The Times today:
The medical fates of so many vulnerable young people should never have been under the control of one single, controversial clinic. The monopoly of the Gender Identity Development Service, GIDS, over the treatment of children and young people who identify as transgender, has now been broken, thanks to these latest recommendations by Dr Hilary Cass. The full scale of the damage it has done may never be known.
For years, whistleblowers have been trying to raise the alarm that something had gone badly wrong at the north London clinic. Somehow, the word transgender had triggered a satellite service that operated beyond many of the standard NHS safety protocols.
That special treatment, as Dr Cass makes clear, led to those young people receiving worse care.
The Tavistock and Portman NHS Foundation Trust’s service for children and young people grew out of a small clinic that was founded in 1994. It became an NHS-commissioned service in 2009 and in 2011, the new GIDS director, Dr Polly Carmichael, began its first “trial” of puberty blockers, a type of hormone therapy that literally halts the development of children as a way of treating their gender distress. Before any research was concluded on the long-term impact of these drugs on a child’s physical and psychological development, the clinic made the drugs more widely available in response to apparent increasing demand.

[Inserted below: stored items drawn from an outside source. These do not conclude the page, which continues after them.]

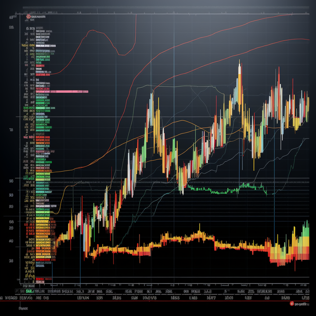Select the long pink bar in the left list
Screen dimensions: 316x316
point(62,91)
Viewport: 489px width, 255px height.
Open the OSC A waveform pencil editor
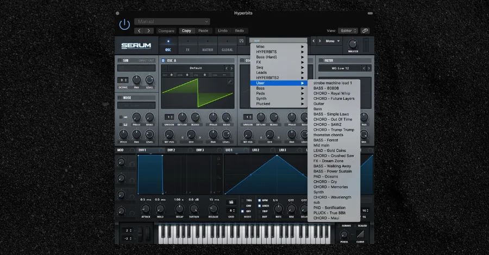coord(230,81)
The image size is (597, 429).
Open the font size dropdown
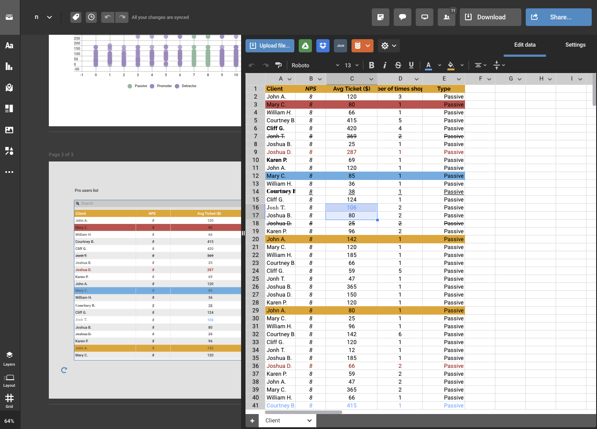[x=351, y=65]
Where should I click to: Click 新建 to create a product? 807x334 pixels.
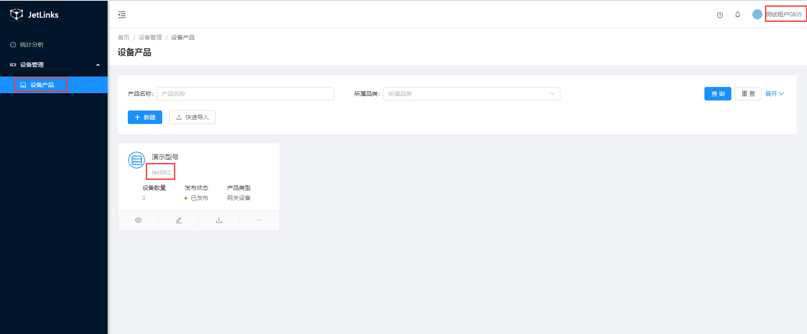point(145,117)
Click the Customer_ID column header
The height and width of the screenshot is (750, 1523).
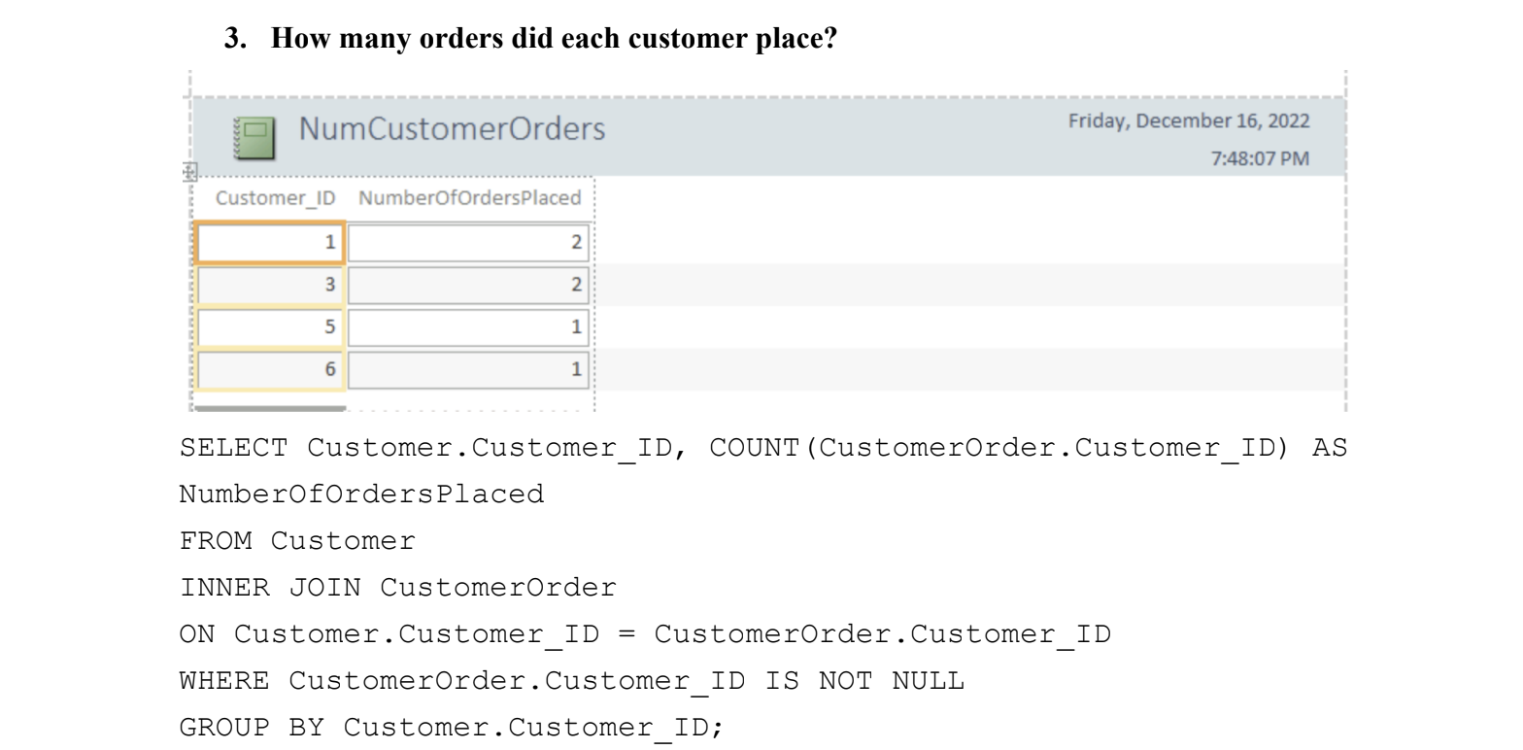(x=276, y=199)
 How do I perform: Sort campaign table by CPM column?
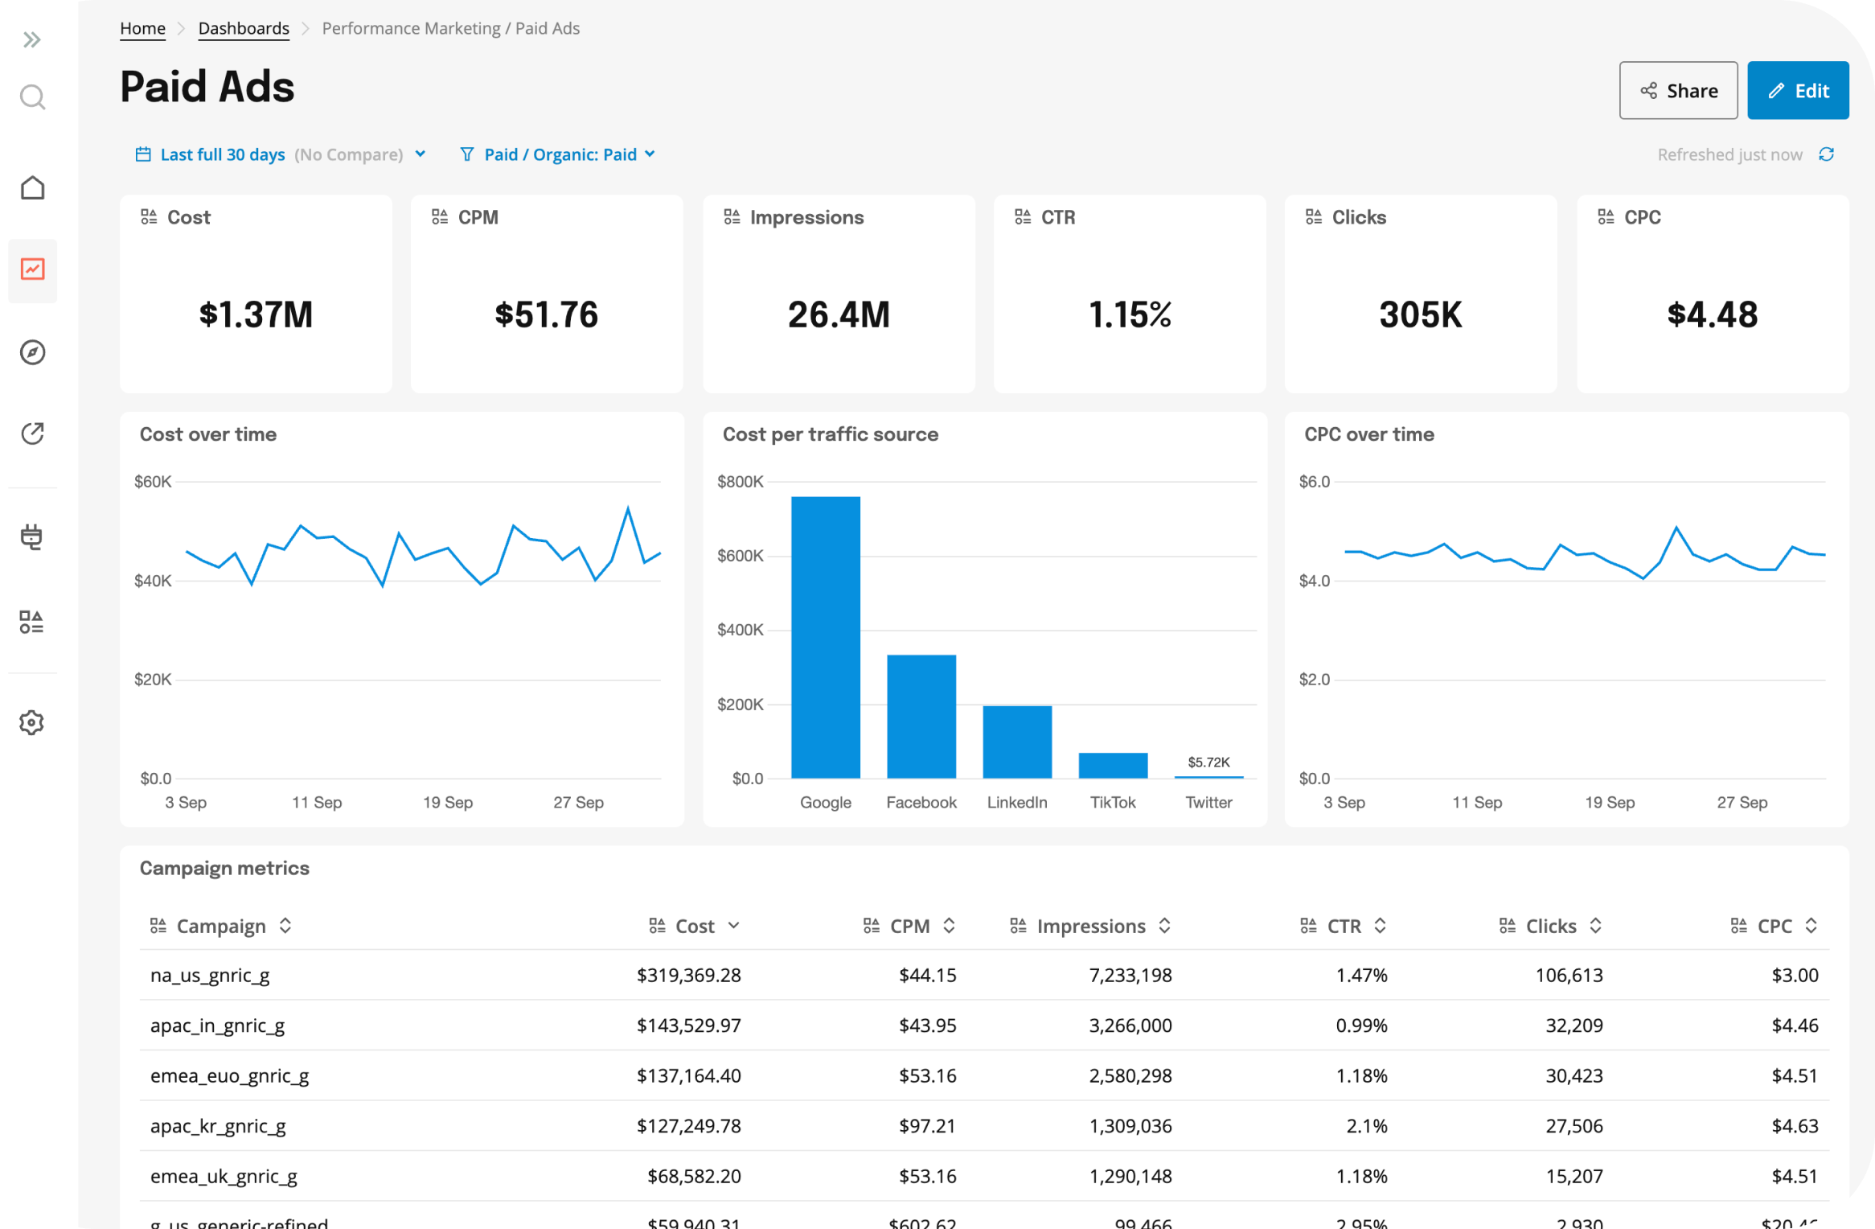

No matter that a significant proportion of these new referrals were on the autism spectrum, or already suffering eating disorders, or were in care, or had complex histories of trauma or abuse — the GIDS leadership pursued an “affirmative” approach which critics said effectively treated a child’s declaration that they were born in the wrong body as sacrosanct and treated all their other complex problems through the prism of gender.
Clinicians who questioned this approach were accused of being transphobic. Whistleblowers like Dr David Bell, a former staff governor; Keira Bell, who regretted her transition; Marcus Evans, a consultant, and his wife, Sue Evans, a mental health nurse, and Sonia Appleby, a child safeguarding expert, all tried to raise the alarm in a hostile environment. There began an exodus of experienced staff who left the service amid concerns that the clinic was sending young people down an experimental medical pathway towards irreversible cross-sex hormones — without their informed consent and without adequate exploration of other issues that might have been at the root of their unhappiness. Some of these children, the whistleblowers suspected, were in the process of realising they were gay, but they claimed the subject of sexuality was not adequately explored.
By moving the care of vulnerable, trans-identifying youngsters back into the NHS fold of mainstream children’s hospitals and shifting the focus away from interest groups obsessed with queer theory and back on to boring old things like evidence-based medicine and clinical research, Dr Cass has done these children and their families a great service.
Critically, she has also called for the appropriate services to monitor the long-term outcome of these patients. Arguably the most shocking part of GIDS was that, despite its supposedly pioneering approach in this brave new world of gender identity, it failed to keep accurate records of what happened to all these children it treated once they grew up.
The full impact of the GIDS experiment on their lives is yet to be known.